In the 1890s the Southern Baptist Convention began publishing their own materials, and for a period the APBS was still being used but in competition with these other Baptist publishers. In 1897 the APBS's secretary, A. J. Rowland, made a decision to publicly attack these Southern Baptist publishers, and as a result offended prominent members of the Southern Baptist Convention.

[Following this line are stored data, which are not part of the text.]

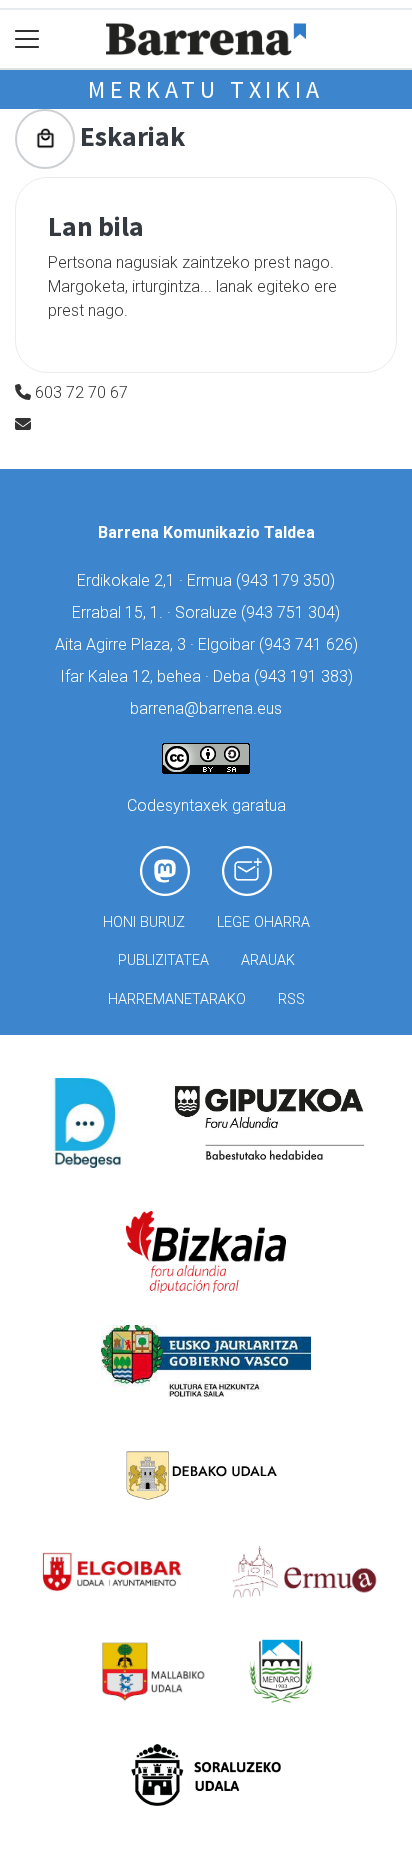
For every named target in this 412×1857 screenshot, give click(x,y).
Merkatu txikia (205, 89)
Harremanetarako (177, 999)
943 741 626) (311, 644)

This led to the APBS no longer being utilized by the Southern Baptist Convention in the Southern United States, and from this point forward the publisher became attached to the Triennial Convention only. This ended the last remaining bridge between the Southern Baptist Convention and the Triennial Convention.

The American Baptist Publication Society adopted the imprint name of Judson Press in 1922, just ahead of the 100th anniversary of its founding. In 1944 the American Baptist Publication Society ceased with the restructuration of the American Baptist Churches in that year. At this time it, along with other existing Baptist ministries, were merged into the American Baptist Board of Education and Publication. That organization in turn became the American Baptist Education Ministries under the Board of Education and Publication of the American Baptist Churches USA in 1973.

Today, Judson Press continues operation as a ministry of the American Baptist Home Mission Societies. Judson Press publishes trade books focusing on church leadership, faith formation, history, and more. They also publish an adult Sunday School curriculum titled Journeys and a daily devotional titled The Secret Place every quarterly.